If it is a problem that some pairs of vertices have more than one edge going between them, that can easily be fixed with some local rearrangements (which can be chosen to preserve the green-blue Hamiltonian cycle and thus non-snarkiness).
For non-orientable surfaces, I think it is easiest to start by appealing to the classification theorem and construe the surface as a sphere with $k\ge 2$ cross-caps on it. Now if you start with a planar graph and place a cross-cap straddling one of its edges (so following the edge from one end to another will make you arrive in the opposite orientation), the net effect is to fuse the two faces the edge used to separate.
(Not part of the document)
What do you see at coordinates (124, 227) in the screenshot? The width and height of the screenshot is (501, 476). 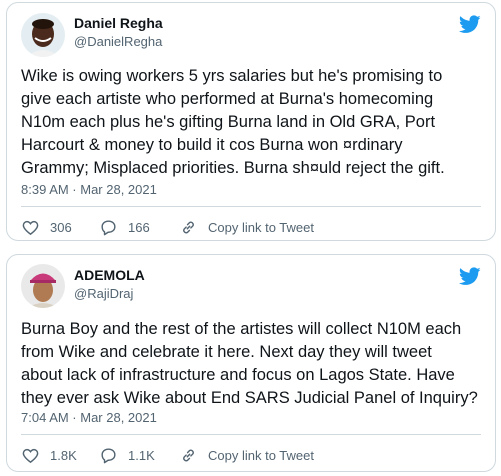 I see `reply-button: 166` at bounding box center [124, 227].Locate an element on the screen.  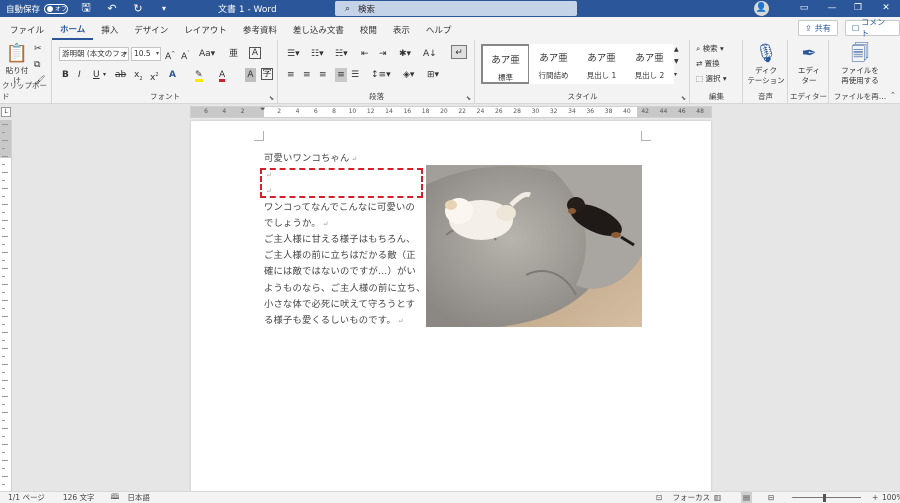
zoom-in-icon: + is located at coordinates (875, 498).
Therefore, start with an arbitrary planar non-snarky cubic graph with $2k-2$ vertices and $3k-3$ edges. Select an arbitrary spanning tree (comprising $2k-3$ edges), and place cross-caps on the $k$ edges not in the spanning tree. This will fuse all of the original graph's faces, and we're left with a graph with a single $(6k-6)$-sided face.
In each of the above cases, if you want more faces, simply subdivide the single one you've already got with new edges. The face itself, before you glue its edges together to form the final closed surface, is just a plain old $(12n-6)$- or $(6k-6)$-gon, so you can design the subdivision as a plane drawing.